▸ Recorded data:

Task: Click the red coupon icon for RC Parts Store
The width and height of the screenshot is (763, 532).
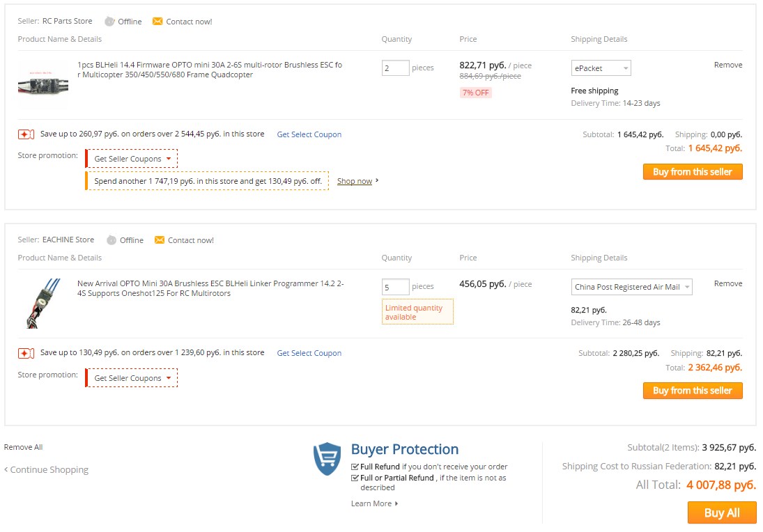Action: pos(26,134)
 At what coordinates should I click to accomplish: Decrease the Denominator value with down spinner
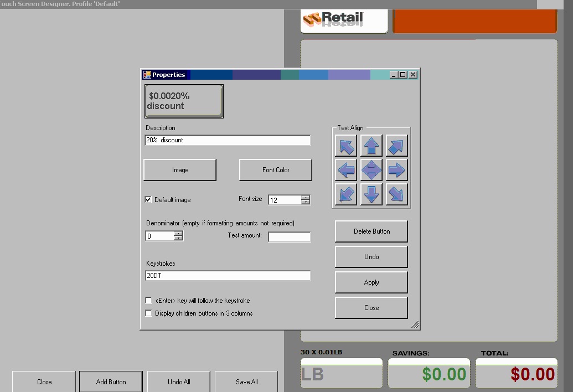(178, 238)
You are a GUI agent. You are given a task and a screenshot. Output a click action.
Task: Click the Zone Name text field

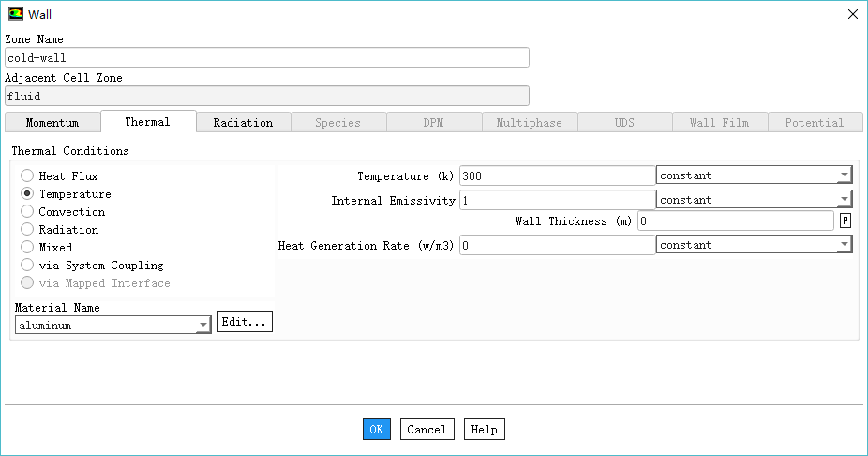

▸ Task requirements: Omit the pictures and output all of the other material exactly.

▸ Answer for the task:
Task: Click the red coupon icon for RC Parts Store
The width and height of the screenshot is (763, 532).
Action: pos(26,134)
 At what coordinates should I click to accomplish: Decrease the Denominator value with down spinner
(178, 238)
You are a GUI agent. You are given a task and a screenshot. Output a click action.
Task: Click the Zone Name text field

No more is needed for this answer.